* What the task requires *
Print exactly the lines from the one that contains "Screen dimensions: 1024x698" through the last line of the material, both included, and leave out all pictures.

* Data to examine *

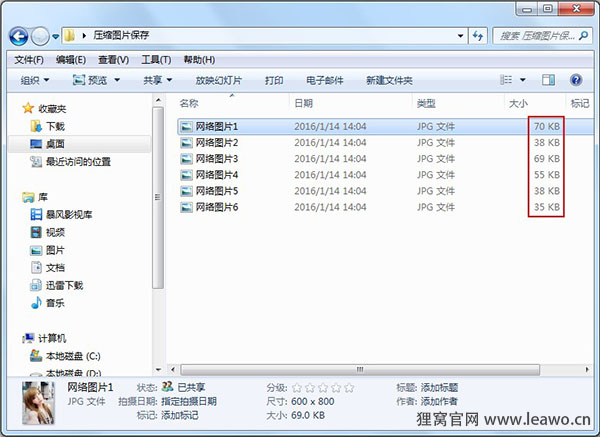
Task: Click the search box for this folder
Action: (x=538, y=36)
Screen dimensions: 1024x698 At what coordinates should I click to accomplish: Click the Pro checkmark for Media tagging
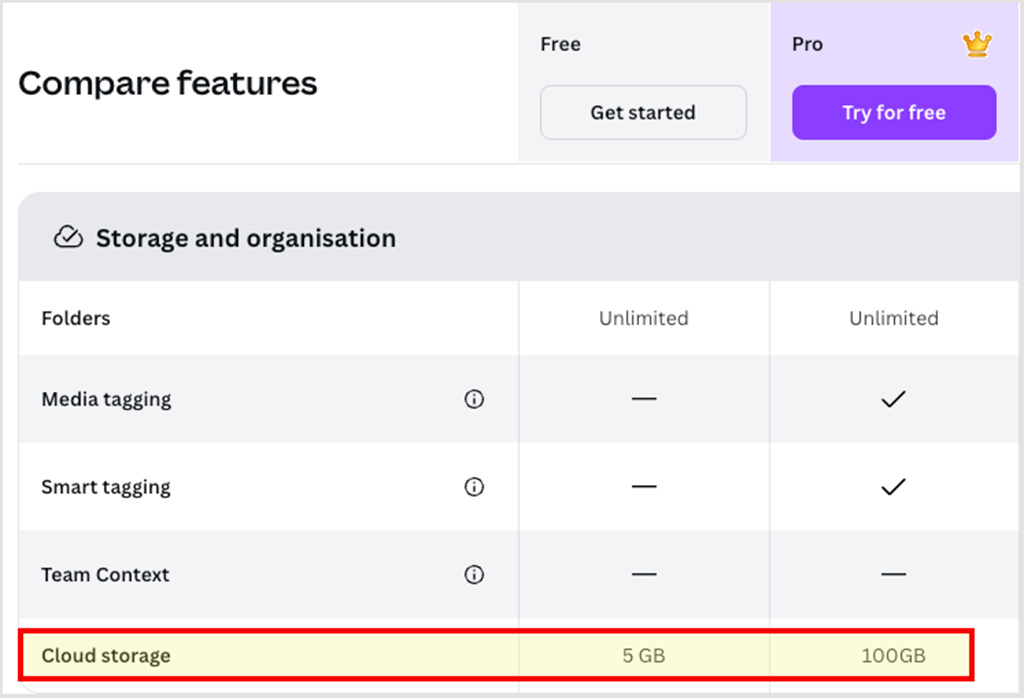[x=893, y=399]
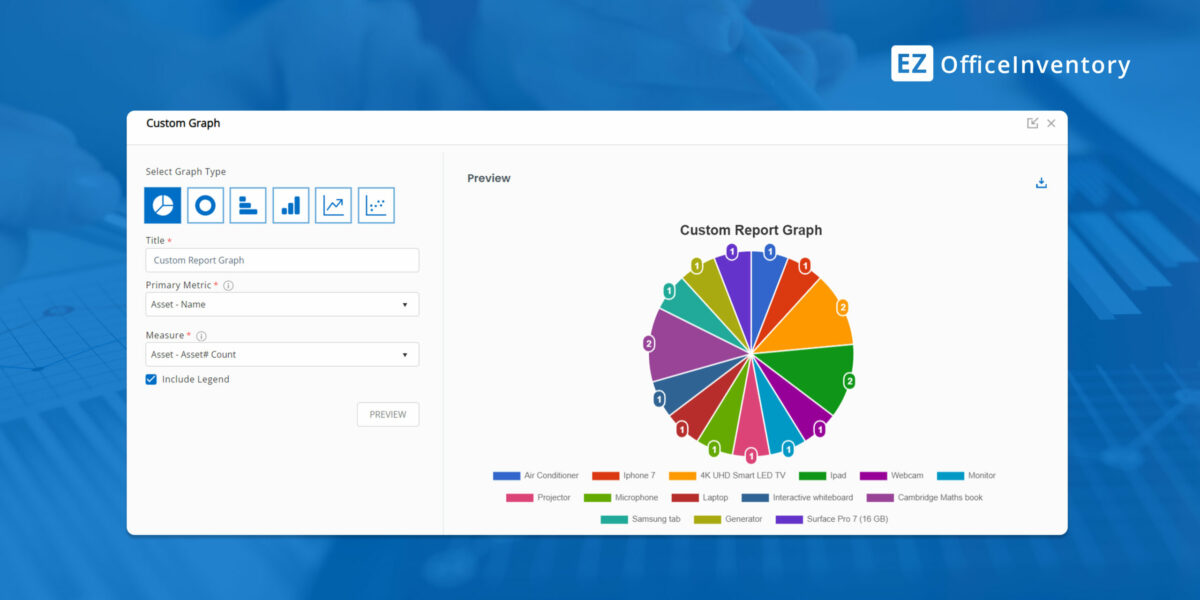Click the Measure info icon
Viewport: 1200px width, 600px height.
(201, 336)
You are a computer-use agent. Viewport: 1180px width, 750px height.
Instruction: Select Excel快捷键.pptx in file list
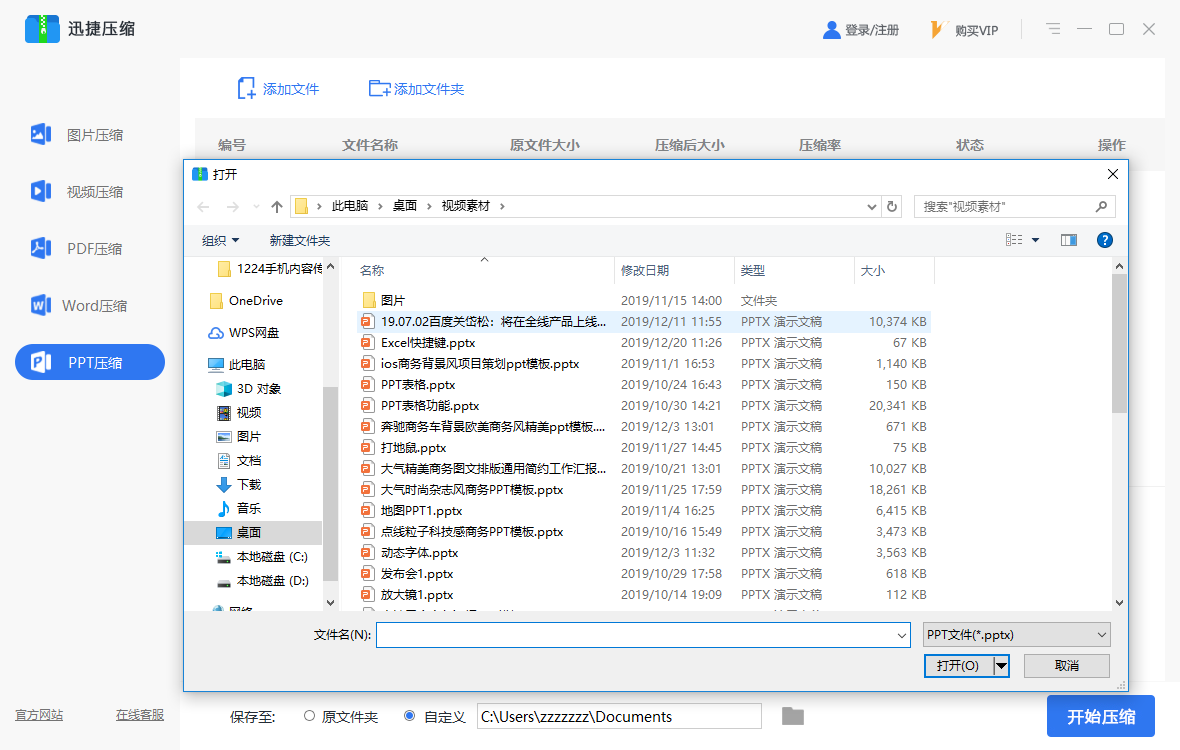pos(428,342)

* Exercise output *
Screen dimensions: 1024x698 At what coordinates should I click to accomplish: Click the Pro checkmark for Media tagging
[x=893, y=399]
Click the Measure info icon
Viewport: 1200px width, 600px height.
(201, 336)
You are a computer-use agent. Viewport: 1180px width, 750px height.
Instruction: Select Excel快捷键.pptx in file list
pos(428,342)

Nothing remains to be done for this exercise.